LTX2.3-10Eros Brings Still Images To Life With Layered Precision

LTX2.3-10Eros is a new image-to-video model merge that turns a single still image into a short motion clip. Unlike standard weight blending, it combines layers from different training steps to improve control and prompt response. The result is a more predictable generation that sticks to the directions you give it.
TenStrip developed this experimental merge specifically for image-to-video tasks. They wanted a model that behaves more consistently than adding a LoRA adapter, while still respecting detailed text instructions. The release ships in multiple formats, including a full BF16 checkpoint and an FP8 version optimized by S1LV3RC01N.
Reinforced prompt control and file options
- Layer-scaled merge, not a weight average.
- Outperforms LoRA loading for prompt adherence.
- BF16 and FP8 mixed-precision checkpoints included.
- Separate Kijai split files for FP8 Transformer.
- Needs explicit, enhanced scene descriptions.
- Warning: large distilled LoRAs can damage results.
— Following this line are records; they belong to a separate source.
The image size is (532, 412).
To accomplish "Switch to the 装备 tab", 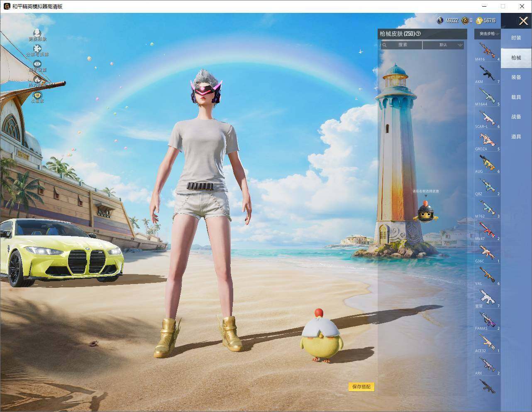I will pos(516,77).
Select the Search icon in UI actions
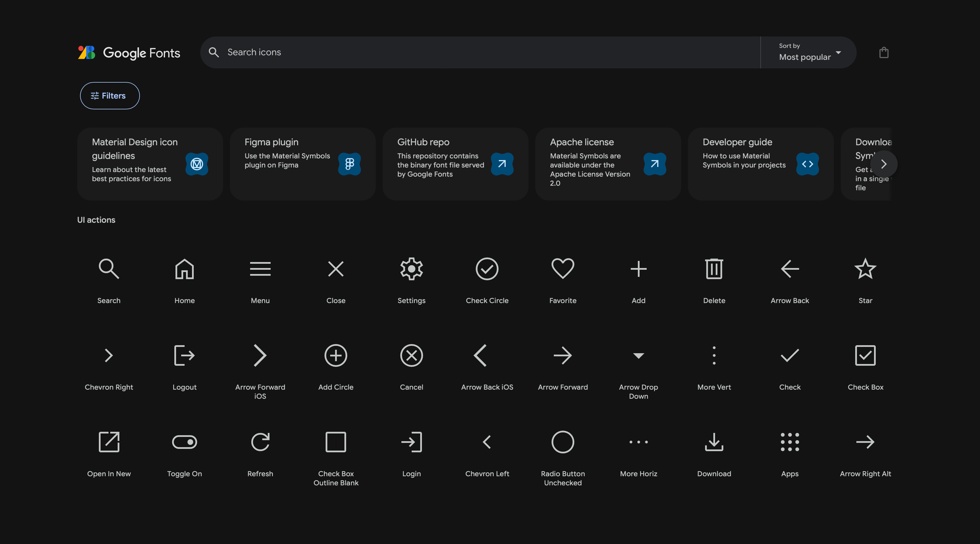980x544 pixels. coord(108,269)
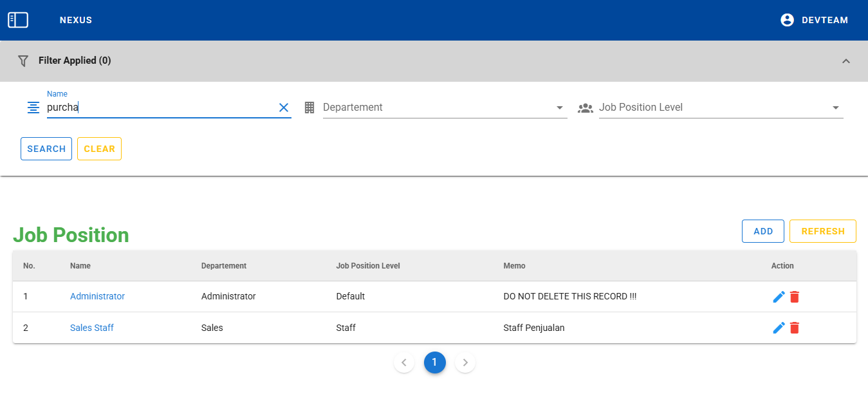Click the filter funnel icon
Screen dimensions: 868x414
tap(23, 61)
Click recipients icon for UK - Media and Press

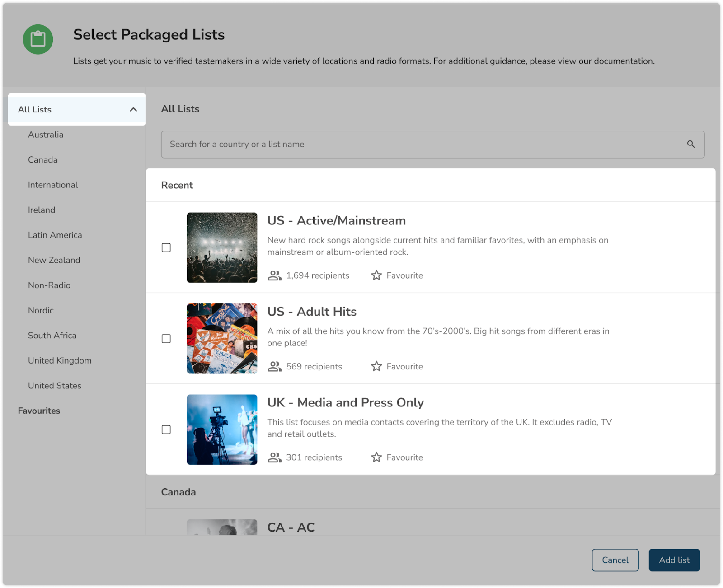coord(274,457)
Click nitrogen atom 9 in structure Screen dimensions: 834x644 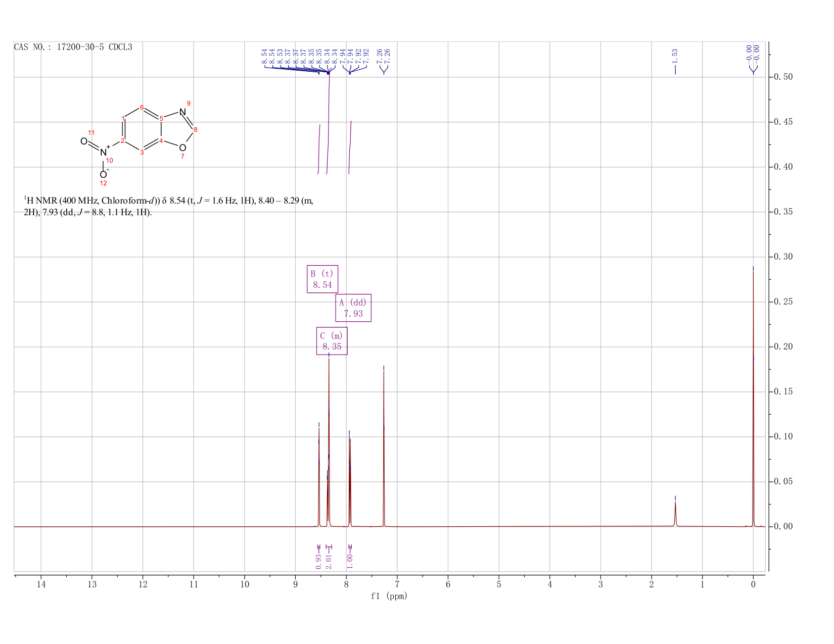pos(182,112)
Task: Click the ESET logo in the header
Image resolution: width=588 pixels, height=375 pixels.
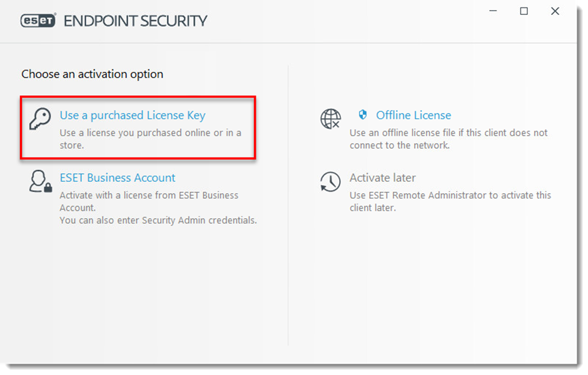Action: pyautogui.click(x=38, y=21)
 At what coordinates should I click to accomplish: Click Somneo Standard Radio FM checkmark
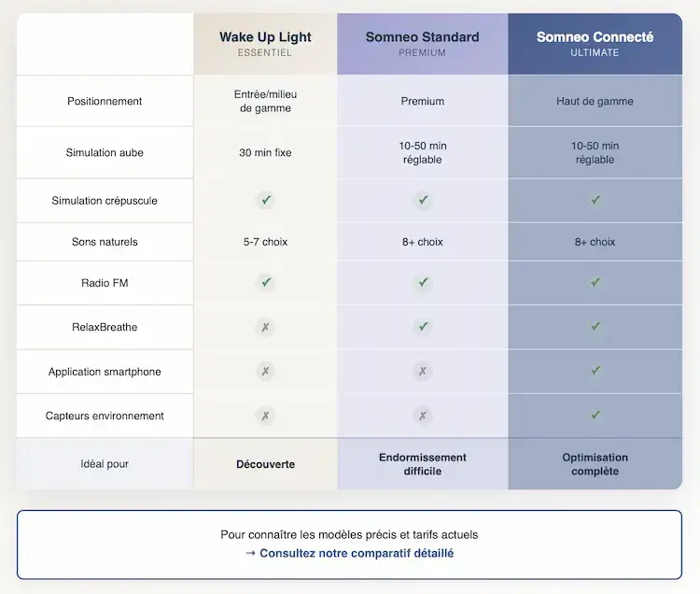(423, 282)
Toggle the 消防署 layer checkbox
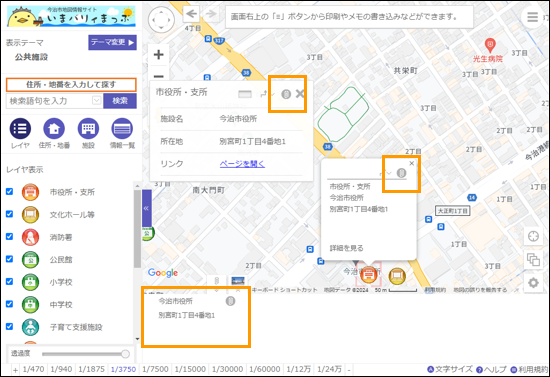 point(9,236)
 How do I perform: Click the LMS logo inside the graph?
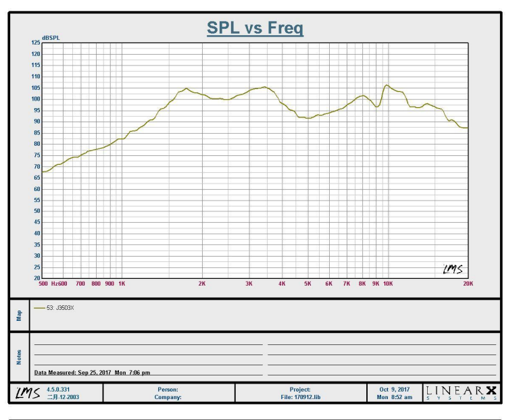[452, 269]
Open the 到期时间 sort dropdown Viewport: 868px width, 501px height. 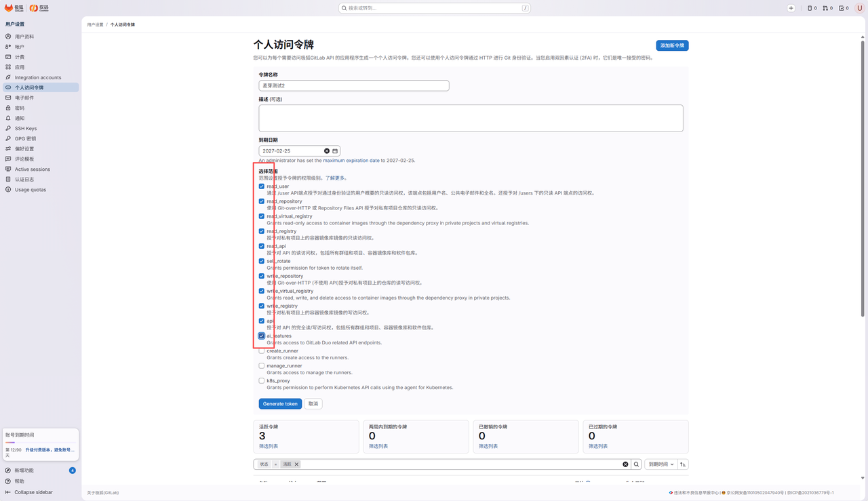(661, 464)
This release speaks to creators who need precise direction over AI-generated video. You benefit if you already write detailed scene scripts and want the model to follow specific motion, dialogue, or sound cues. Just be prepared to describe everything you want to see — the system gives nothing unless you clearly ask.
How the model thinks and what’s next
The underlying LTX architecture has very little self-reasoning when conditioned on a first frame, so strong prompting is mandatory. TenStrip recommends using an external large language model like Grok to craft a rich, evolving script before feeding it to the video model. They also caution that heavier distilled LoRAs can interfere with the fine-tuned merge, suggesting lighter, “cond_safe” alternatives instead.
It uses layer scaled merges of different steps, it's not a straight weight merge.